Poet's Notebook: A toast to my uncle, the prototypical Irishman

Two of his daughters came to see us recently, when I read at Inkwood Books in Tampa, and claimed that I look just like him (the elder Tom; I was never so dapper). He loved his daughters, naming them Maureen, Kathleen, Eileen and Colleen; and joked that if they had another girl he’d call her Kerosene. Jeanne and I named our oldest son Peter Thomas Meinke. In his few written poems, Uncle Tom was sweet and sentimental. I still have, in his very neat penmanship, a poem he wrote for my christening, which begins, To write a poem for a new-born child, / One’s thoughts must be divine. / No decent law should be reviled, / For a baby’s pure and spotless mind…


I don’t think he read poetry, but was naturally verbal, in the way his father was able to play the piano without ever taking a lesson. In those male-dominated days, my macho grandfather wouldn’t let my mother — an “A” student — go to college, even though she had a scholarship. He said they’d save their hard-earned money to send Tom, instead. Ironically, Tom dropped out of high school to get a job — he always had good jobs. In the end, neither of them went; and I was the first of our family to go to college.

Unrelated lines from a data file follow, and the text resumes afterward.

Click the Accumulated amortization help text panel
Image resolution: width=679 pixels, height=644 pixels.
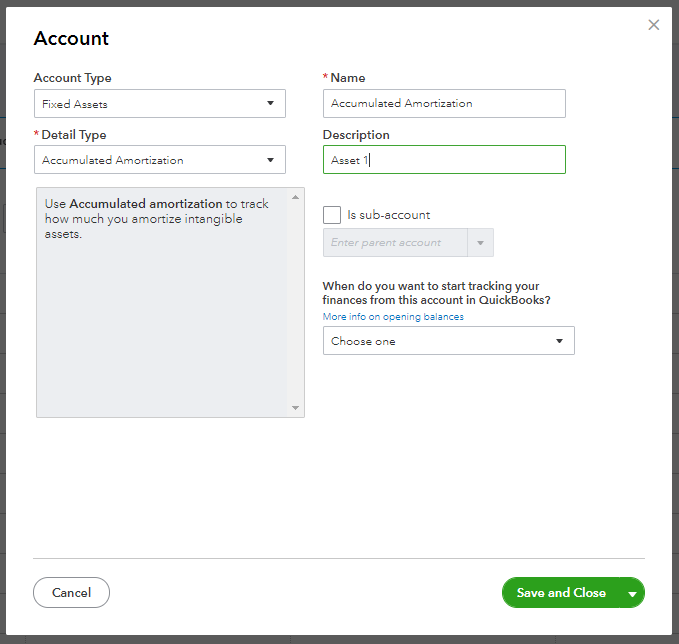click(x=160, y=300)
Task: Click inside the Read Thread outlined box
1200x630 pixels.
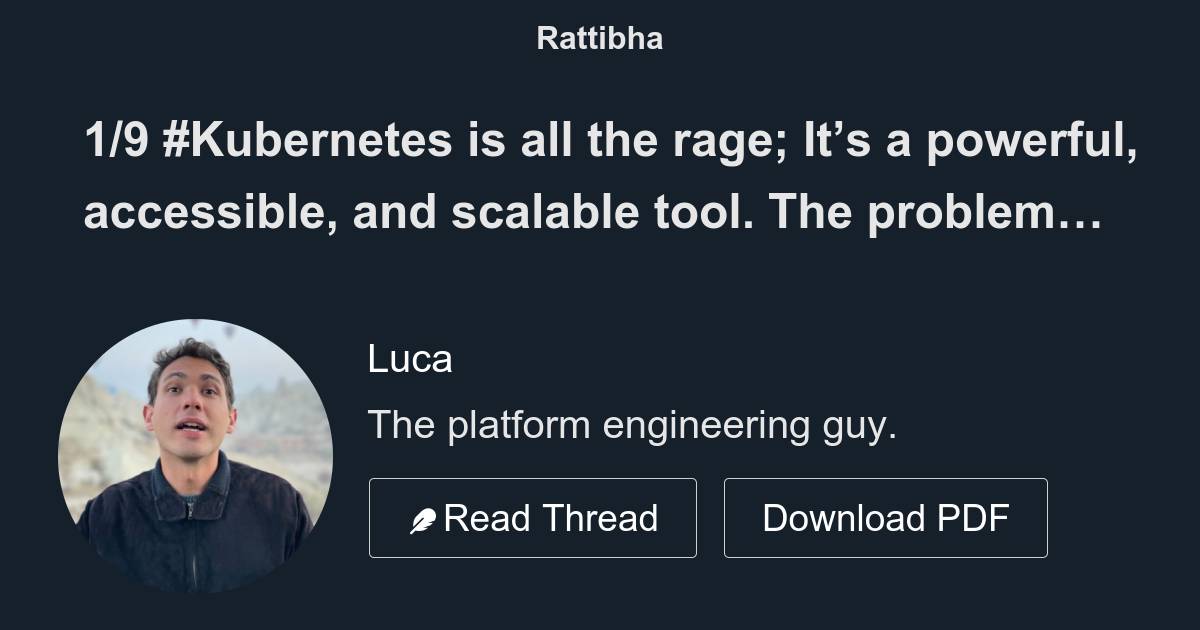Action: (x=533, y=517)
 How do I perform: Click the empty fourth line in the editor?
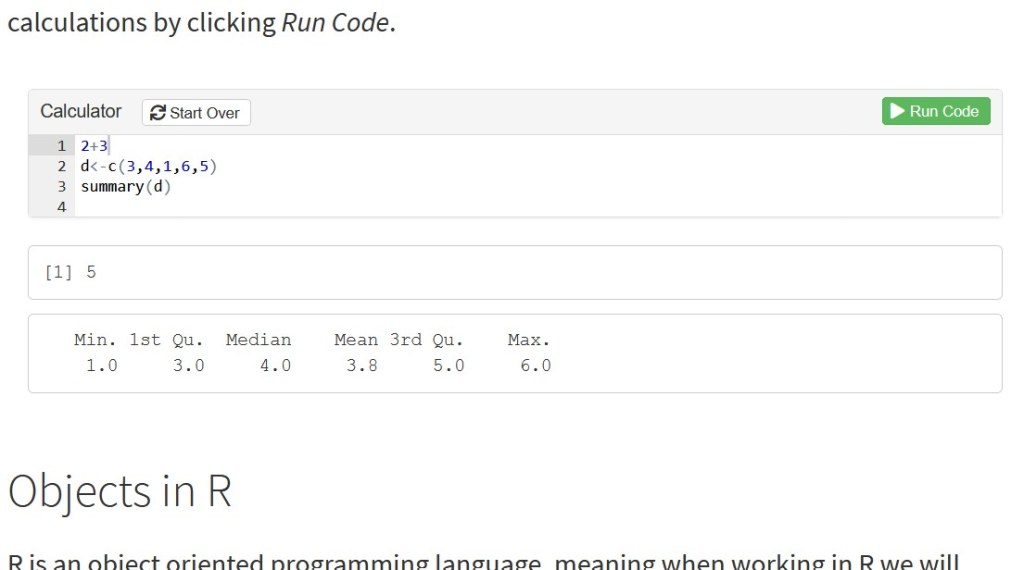coord(300,207)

After Jeanne and I began our odyssey through the college and university system, we didn’t see him much, though we all wound up in Florida (he died in 1984, age 71). But on this St. Patrick’s Day, I thank him for the poetry that he brought to our family tree, which he watered with Jameson Irish whisky. So today, we’ll tip a bit of Jameson ourselves for my rascally Uncle Tom, whose voice is in my head (along with his cheekbones), and whose good intentions and high spirits run through the veins of our children like tipsy leprechauns.


I ask a blessing, by Sweeney’s grave.


His memory flutters in my breast.


His soul roosts in the tree of love.


His body sinks in its clay nest.


—from “Sweeney Astray”  by Seamus Heaney (1983)

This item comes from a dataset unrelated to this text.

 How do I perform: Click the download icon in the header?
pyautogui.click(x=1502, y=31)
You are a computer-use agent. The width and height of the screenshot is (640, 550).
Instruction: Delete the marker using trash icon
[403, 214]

Jeanne & Peter Meinke will be featured at Studio@620 on Thursday, March 25 at 7:30 p.m. with an exhibition of Jeanne’s drawings, and featuring two matched books: Lines from Neuchâtel — poems by Peter, illustrated by Jeanne; and Lines from Wildwood Lane — a collection of Jeanne’s pen & ink drawings.

Under bare Ben Bulben’s head

In Drumcliff churchyard Yeats is laid…

On limestone quarried near the spot

By his command these words are cut:

Cast a cold eye

On life, on death.

Horseman, pass by!

—William Butler Yeats (1865-1939)

On November 4th, 1992, the eve of Bill Clinton’s victory over George H. W. Bush, Jeanne and I stood shivering in a graveyard outside of Sligo,

Ireland, reading those last three lines, carved on William Butler Yeats’s tombstone. It was snowing lightly. The sharp limestone cliff of Ben Bulben rose behind the old church. We were the only ones there. This wasn’t a regular stop; we had to ask the bus driver to drop us off. Like Yeats’s poems, Drumcliff churchyard is starkly beautiful. I said, “Good place for a poet” — though I also thought, “Maybe, to the dead, one place is as good as another.” And then we left and hiked a half-mile down the road to the nearest pub. After a few proper libations to the great Irish bard, we went out into the cold and flagged down the first bus to town.

The next morning the small Sligo newspaper trumpeted: IRISH VOTE PUSHES CLINTON TO VICTORY! Clinton, whose greatest accomplishment probably was his work on the truce with the IRA, liked to boast of his ancestry from Ireland’s Ulster County. We were happy and proud, too: we were Americans; we were Democrats; and my mother was Kathleen McDonald. (And Jeanne has Welsh in her background: close enough!)

I was named after my grandfather, James McDonald, from County Louth, the “wee county” (my full name is James Peter Meinke); he was a musically talented postman — “mail carrier” in those days — who was unhappy in America, feeling his talents unrecognized and wasted. He speeded up the wasting by drinking heavily and dying at 55.

My uncle Thomas McDonald, my mother’s younger brother, was a charmer, a drinker, a gambler, a wit and a singer: in short, the prototypical Irishman. Lying on the top of the stairs in our narrow Flatbush rowhouse, my sisters and I used to listen to him sing and tell jokes, which were often bawdy (and the reason we were banished upstairs). Although far more extroverted than I, he must have influenced my early fascination with poetry — it seemed both fun and a little dangerous. At parties, after a few drinks, Uncle Tom could jump on a table and make up a birthday poem on the spot — ahead of his time, prefiguring slam and rap poetry, with its ribaldry and rhyme.